Remaining parts

$ \def \J {\Delta} $ The last term to be discretized is the multiplicative factor $a_0$. Due to the fact that everything is integrated at the element vertices, this represents no problem whatsoever. Simply add terms $a_0$ times $\J_k/n$ to the diagonal of the element matrix under construction.
The entire local discretization is contained in one Fortran subroutine, called ELEMENT. Two building blocks ("bricks") are implemented herein: a prism with 6 vertices and a hexahedron with 8 vertices. Both are ultimately built up from (mutually overlapping) tetrahedra, which are located with their "origins" $0$ at the vertices of the bricks. A step in determining the Differentiation Matrices is the inversion of a $3 \times 3$ matrix by subroutine DINV3.

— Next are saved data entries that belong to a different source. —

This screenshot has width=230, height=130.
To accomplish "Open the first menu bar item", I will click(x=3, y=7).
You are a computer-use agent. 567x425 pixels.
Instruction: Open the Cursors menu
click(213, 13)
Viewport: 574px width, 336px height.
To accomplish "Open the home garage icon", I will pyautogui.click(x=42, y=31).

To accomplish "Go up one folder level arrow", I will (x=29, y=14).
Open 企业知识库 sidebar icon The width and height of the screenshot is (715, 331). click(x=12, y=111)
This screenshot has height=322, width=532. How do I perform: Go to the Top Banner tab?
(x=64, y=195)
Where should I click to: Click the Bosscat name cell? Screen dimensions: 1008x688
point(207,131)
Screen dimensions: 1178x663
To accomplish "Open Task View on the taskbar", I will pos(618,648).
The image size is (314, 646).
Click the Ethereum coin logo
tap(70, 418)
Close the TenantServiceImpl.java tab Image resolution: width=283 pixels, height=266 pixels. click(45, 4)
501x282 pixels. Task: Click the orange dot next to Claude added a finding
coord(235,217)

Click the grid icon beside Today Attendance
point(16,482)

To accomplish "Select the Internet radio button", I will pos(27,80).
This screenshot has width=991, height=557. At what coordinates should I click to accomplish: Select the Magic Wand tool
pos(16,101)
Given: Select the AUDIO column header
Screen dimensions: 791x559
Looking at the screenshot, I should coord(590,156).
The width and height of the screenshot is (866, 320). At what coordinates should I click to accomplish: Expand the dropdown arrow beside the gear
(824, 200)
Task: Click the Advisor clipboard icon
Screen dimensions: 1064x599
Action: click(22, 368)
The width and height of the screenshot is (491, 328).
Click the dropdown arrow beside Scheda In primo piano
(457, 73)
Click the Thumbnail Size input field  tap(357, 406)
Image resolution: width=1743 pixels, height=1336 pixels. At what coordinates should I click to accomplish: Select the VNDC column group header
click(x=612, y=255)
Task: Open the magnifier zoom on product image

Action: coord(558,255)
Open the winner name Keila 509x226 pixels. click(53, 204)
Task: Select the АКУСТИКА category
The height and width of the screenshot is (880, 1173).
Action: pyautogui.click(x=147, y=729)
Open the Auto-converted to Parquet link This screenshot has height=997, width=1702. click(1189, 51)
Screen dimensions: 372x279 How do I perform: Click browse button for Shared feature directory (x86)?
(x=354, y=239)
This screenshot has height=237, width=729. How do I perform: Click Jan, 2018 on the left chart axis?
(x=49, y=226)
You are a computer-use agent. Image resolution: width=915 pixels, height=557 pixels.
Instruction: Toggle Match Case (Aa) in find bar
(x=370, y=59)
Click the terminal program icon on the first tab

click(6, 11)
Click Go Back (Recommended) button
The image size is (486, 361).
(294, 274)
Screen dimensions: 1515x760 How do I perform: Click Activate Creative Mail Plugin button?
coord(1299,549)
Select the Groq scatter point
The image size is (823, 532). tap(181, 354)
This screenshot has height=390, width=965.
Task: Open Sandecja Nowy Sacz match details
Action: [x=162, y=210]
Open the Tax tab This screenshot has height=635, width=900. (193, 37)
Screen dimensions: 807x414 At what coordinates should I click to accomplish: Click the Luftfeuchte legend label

Needed for the element matrices are two things: local geometry information and the coefficients of the CR equation, which also depend upon the coordinates. Calculating the geometry for a hemisphere is elementary. It is done by a piece of in-line code in the MAIN program. Calculating the coefficients of the CR equation is done in the ELEMENT subroutine itself: subroutine COEFFS.
The local element matrices are assembled into a large a-symmetrical (banded) global matrix by the traditional finite element Assembly procedure. What's needed for such a procedure is the so called connectivity or topology of the mesh. We have decided also to keep the connectivity information in-line. Use has been made of a Fortran statement function $nr(i,j,k)$, which basically is an association between the finite element $(nr)$ and the finite difference $(i,j,k)$ numbering schemes, thus combining (again) the best of both worlds.
There are two types of Boundary Conditions associated with CR. The "natural" type B.C. which is applicable for the plane $z=0$ was discussed already in the section "Diffusion part". Dirichlet type boundary conditions occur at the inner and the outer hemi-spheres, which furthermore delimit the integration domain. Pressure values must be prescribed there. In the demonstration model, values 0 and 1 are adopted, respectively.